Tout cela me semble symptomatique d’une société qui est devenue de plus en plus incapable de réfléchir et de débattre calmement. Non sans raison, nous sommes individuellement et collectivement à bout de souffle et nous nous cherchons parfois des coupables. Dans ce contexte, les voyageurs-influenceurs, les camionneurs et les non-vaccinés sont devenus des cibles toutes désignées et la tentation est forte de leur taper dessus afin d’exorciser nos démons. Moi-même, je me suis parfois laissé prendre au jeu. Mais, en fin de compte, est-ce vraiment utile et constructif?

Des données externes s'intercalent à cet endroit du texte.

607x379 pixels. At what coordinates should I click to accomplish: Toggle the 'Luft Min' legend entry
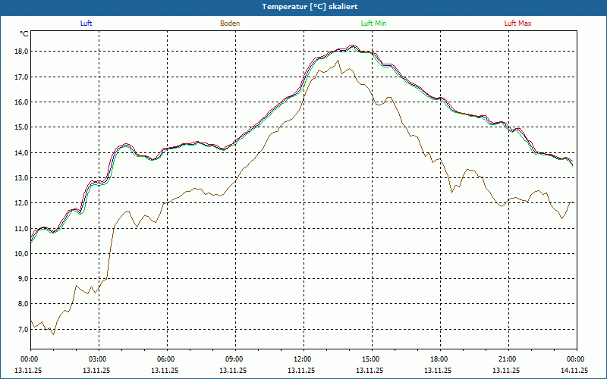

Au-delà des désaccords, je crois qu’il serait temps que nous réapprenions à nous parler, et plus encore à nous respecter. Personnellement, je ne suis pas d’accord avec les camionneurs et avec madame Harriot, mais je reconnais leur droit à la dissidence et leur liberté d’expression. J’irais même plus loin en les remerciant de nous donner l’occasion de réfléchir et de débattre à propos d’enjeux aussi importants que la gestion de la pandémie et le bien-fondé (ou non) de certaines mesures sanitaires. Ainsi, en mettant de côté nos préjugés et les éléments les plus radicaux présents dans chaque camp, je demeure confiant que nous puissions rétablir les ponts et retrouver un climat social plus acceptable.